- _Text provided_
The Greek word mesites occurs six times in the N.T. namely in Gal. 3: 19, 20;
I Tim. 2: 5; Heb. 8: 6; 9: 15 and 12: 24. To this must be added the word `confirm'
of Heb. 6: 17 mesiteuo, which the A.V. margin reads `interposed', where we read:
"Wherein God, willing more abundantly to show unto the heirs of promise the
immutability of His counsel confirmed it (or interposed Himself) by an oath."
Josephus uses this word mesiteuo in the passage which deals with the enticement of
Israel by the Midianites "This they said with an oath, and called God for an arbitrator of
what they had promised".
The association of the word translated `mediator' in Galatians, I Timothy and
Hebrews supply the sacrificial or covenant making conditions that are always mentally
attached to the word by Bible students, but the word itself tells us nothing of the office or
service rendered, only that it is a position occupied `between' and `in the midst'. We
must go back to the Hebrew equivalent for a fuller understanding of what is implied in
the office of a mediator. This we do by a very slender bridge, for the word mesites occurs
but once in the Septuagint version, and that in Job 9: 33 "Neither is there any daysman
betwixt us, that might lay his hand upon us both". The margin of both A.V. and R.V.

- _Record list_
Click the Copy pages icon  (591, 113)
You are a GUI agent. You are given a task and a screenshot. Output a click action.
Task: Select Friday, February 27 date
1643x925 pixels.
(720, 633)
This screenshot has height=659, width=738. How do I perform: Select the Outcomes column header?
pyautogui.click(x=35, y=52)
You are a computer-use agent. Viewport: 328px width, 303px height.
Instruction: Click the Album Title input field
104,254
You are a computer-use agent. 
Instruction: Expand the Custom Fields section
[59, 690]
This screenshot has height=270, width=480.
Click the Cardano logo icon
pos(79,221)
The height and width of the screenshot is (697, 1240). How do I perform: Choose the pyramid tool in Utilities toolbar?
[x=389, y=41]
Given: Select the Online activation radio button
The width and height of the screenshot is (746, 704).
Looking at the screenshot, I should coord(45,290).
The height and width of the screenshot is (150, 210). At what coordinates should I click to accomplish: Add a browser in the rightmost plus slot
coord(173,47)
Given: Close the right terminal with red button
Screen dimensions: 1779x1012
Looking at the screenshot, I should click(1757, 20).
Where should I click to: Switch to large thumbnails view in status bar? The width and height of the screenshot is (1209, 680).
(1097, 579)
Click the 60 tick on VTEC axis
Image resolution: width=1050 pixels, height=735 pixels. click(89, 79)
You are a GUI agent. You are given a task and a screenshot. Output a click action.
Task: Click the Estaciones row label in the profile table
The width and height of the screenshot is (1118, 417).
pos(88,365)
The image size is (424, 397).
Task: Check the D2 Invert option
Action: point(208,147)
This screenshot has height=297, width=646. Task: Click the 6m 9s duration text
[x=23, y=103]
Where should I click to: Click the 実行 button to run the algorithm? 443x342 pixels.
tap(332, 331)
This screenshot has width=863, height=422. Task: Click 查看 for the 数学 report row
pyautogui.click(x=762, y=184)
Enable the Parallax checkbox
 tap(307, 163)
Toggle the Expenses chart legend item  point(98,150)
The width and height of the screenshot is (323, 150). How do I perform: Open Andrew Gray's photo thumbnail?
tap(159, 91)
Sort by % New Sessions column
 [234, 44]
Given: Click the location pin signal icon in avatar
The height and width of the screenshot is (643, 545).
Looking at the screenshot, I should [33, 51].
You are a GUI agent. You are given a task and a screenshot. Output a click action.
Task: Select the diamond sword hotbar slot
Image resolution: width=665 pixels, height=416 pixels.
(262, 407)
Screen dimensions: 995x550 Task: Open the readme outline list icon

- _Tasks to complete_
a - In the passage on the Greek word mesites, which verse is the one place where mesites occurs in the Septuagint?
b - Reproduce word for word the part of the passage on the Greek word mesites that opens with the words containing "Josephus uses this" and closes with "A.V. and R.V.".
c - How would the passage on the Greek word mesites go on after its final line? Write the continuation.

- _The replies_
a - Job 9: 33

b -
Josephus uses this word mesiteuo in the passage which deals with the enticement of
Israel by the Midianites "This they said with an oath, and called God for an arbitrator of
what they had promised".
The association of the word translated `mediator' in Galatians, I Timothy and
Hebrews supply the sacrificial or covenant making conditions that are always mentally
attached to the word by Bible students, but the word itself tells us nothing of the office or
service rendered, only that it is a position occupied `between' and `in the midst'. We
must go back to the Hebrew equivalent for a fuller understanding of what is implied in
the office of a mediator. This we do by a very slender bridge, for the word mesites occurs
but once in the Septuagint version, and that in Job 9: 33 "Neither is there any daysman
betwixt us, that might lay his hand upon us both". The margin of both A.V. and R.V.

c -
reads `or Umpire' for "Daysman". The choice of this term by the translators is not very
clear, some authorities say that a `Daysman' refers to a legal adviser or pleader who
appeared daily at the law courts in earlier days, and who could be engaged to arbitrate in
any dispute. The Septuagint in their translation of the Hebrew of Job 9: 33 appear to
have given a paraphrase "ho mesites . . . . . kai elengchon", recognizing that in the
Hebrew there is something more suggested than who mediates, as an examination of the
original reveals.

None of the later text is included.